3. New Words

Before I start this post properly, I am going to have to begin with a comment about the end of the preceding post ‘The Morning After’.  Just to clarify the youngsters referring to my blog as ‘sick’ were actually being complimentary.  ‘Sick’ in today’s slang means ‘good’.  Actually as I am defined as young/early onset I need to start to speak like a youngster.

Now on with this post :

I love words (you may have guessed this with me making up my own word for the title).  However, there are words which, to be honest, I wish I still didn’t understand or have in my vocabulary.  Those relating to PD.

At the beginning of this blog I said that one of my aims was raising awareness and understanding.  So before I go any further, below is my simplistic definition of PD and two key words.

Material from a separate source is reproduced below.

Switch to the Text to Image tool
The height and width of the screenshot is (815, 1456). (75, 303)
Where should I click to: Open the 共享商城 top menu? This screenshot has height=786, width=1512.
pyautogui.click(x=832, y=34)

In case any Neuroscientists inadvertently stumble across this blog.

  • Firstly : ‘Hello’
  • Secondly : ‘Please forgive my clumsy, simplistic description.  I am a 49 year old mother with no science background trying to explain a complex degenerative neurological condition’.

 

  • My description of PD :

An area of the brain is broken, and has stopped producing a chemical which transports messages from the brain to the rest of the body.  This chemical is called dopamine.

The condition is incredibly complex, it is still not fully understood.  If I tell you that in 1817 James Parkinson identified it as a condition, then called the Shaking Palsy, and later renamed Parkinson’s Disease.

200 years, zillions spent on research, and still no cure.

 

  • Dopamine

If dopamine causes such chaos when it is missing, why don’t people know about it?

I am going to try and explain what dopamine means to me, living with PD, through something else that we all understand and is vital for health and well being – water.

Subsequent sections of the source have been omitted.